La nouvelle patronne de la Ligue, Donata Hopfen, avait jeté un pavé dans la mare quelques jours après son élection en début d’année, en évoquant la possibilité d’organiser des play-off après la saison régulière pour désigner le champion.
« Je n’ai pas de tabou. Si des play-off peuvent nous aider, et bien parlons de play-off« , avait-elle lâché, consciente de la nécessité de renforcer l’intérêt de son championnat pour mieux le vendre aux diffuseurs, notamment à l’étranger.
Étrangement, le seul soutien qu’elle avait alors reçu était venu… du Bayern, le club qui aurait le plus à perdre dans un changement de formule. « Un format avec demi-finales et finale signifierait plus de suspense pour les fans, donc c’est une idée intéressante à explorer« , lui avait répondu le patron du « Rekordmeister » Oliver Kahn.
Mais dans un monde du foot allemand très attaché à ses traditions, la suggestion n’avait pas trouvé d’autres partisans.
« Dix Gnabry »
Les supporteurs de l’association « Unsere Kurve » (« Notre Virage ») en avaient profité pour rappeler leur conception du football, héritée d’une autre époque : une meilleure régulation financière et une répartition plus juste des revenus télévisuels rendraient la compétition bien plus équitable, selon eux.

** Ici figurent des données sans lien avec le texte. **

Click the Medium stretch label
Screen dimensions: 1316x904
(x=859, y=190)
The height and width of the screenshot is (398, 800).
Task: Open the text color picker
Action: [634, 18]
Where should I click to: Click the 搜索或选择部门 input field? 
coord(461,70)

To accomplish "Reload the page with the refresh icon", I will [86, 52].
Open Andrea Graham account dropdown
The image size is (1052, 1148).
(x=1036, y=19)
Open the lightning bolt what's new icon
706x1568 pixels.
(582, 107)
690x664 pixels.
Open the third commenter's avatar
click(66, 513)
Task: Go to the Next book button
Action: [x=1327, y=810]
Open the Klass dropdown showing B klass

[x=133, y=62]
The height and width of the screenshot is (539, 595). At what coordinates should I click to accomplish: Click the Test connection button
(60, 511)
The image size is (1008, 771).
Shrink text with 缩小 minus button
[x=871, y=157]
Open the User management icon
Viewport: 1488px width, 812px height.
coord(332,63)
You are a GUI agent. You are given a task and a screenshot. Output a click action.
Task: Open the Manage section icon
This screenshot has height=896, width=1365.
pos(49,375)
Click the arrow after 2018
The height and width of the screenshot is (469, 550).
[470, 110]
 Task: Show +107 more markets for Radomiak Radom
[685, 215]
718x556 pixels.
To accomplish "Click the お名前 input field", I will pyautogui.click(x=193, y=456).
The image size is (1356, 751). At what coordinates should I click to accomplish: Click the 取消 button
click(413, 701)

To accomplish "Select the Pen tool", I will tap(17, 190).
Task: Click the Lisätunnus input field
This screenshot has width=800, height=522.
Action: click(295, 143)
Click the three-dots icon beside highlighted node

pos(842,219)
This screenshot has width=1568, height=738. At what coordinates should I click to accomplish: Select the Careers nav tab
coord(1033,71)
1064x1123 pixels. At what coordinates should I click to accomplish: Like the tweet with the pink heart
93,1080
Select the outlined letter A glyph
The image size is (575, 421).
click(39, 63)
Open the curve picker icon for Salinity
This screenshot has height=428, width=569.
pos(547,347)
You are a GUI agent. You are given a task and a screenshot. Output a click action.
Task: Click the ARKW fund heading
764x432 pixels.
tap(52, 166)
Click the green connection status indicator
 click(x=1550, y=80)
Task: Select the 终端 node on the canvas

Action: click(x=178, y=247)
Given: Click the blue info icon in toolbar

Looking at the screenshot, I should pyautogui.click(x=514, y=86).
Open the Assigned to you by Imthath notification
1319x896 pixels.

Car c’est bien de l’argent que vient la différence sur le terrain. Le Bayern Munich, remarquablement géré depuis des décennies – et enrichi par son légendaire manager et président Uli Hoeness, aujourd’hui en retrait -, accroît mécaniquement sa fortune chaque saison grâce aux recettes de la Ligue des champions.
Les autres clubs ne peuvent pas suivre. Selon le classement annuel du cabinet Deloitte, le géant bavarois a affiché en 2021 un chiffre d’affaires de 611 millions d’euros, contre 337 millions pour Dortmund. Tous les autres sont très loin en dessous de la barre des 200 millions.
« Cette différence fait que, en terme de salaires, le Bayern peut se payer à peu près dix Gnabry de plus que nous« , avait noté fin avril le directeur sportif du Borussia Michael Zorc, dans une allusion à l’international Serge Gnabry, l’une des stars munichoises. La Bundesliga, déplorait-il, « est une course inégale« .
Le Bayern pille d’ailleurs régulièrement ses rivaux, en attirant leurs meilleurs joueurs. L’été dernier, Leipzig avait vu partir vers la Bavière Dayot Upamecano et Marcel Sabitzer (en plus de l’entraîneur Julian Nagelsmann). Au début des années 2010, Dortmund avait cédé au Bayern Mario Götze, Robert Lewandowski et Mats Hummels.
Éternité
Quant au banc de touche munichois, c’est une page du gotha des meilleurs entraîneurs d’Europe : Jupp Heynckes, Pep Guardiola, Carlo Ancelotti, Niko Kovac, Hansi Flick et Nagelsmann se sont relayés pour gagner les dix derniers titres.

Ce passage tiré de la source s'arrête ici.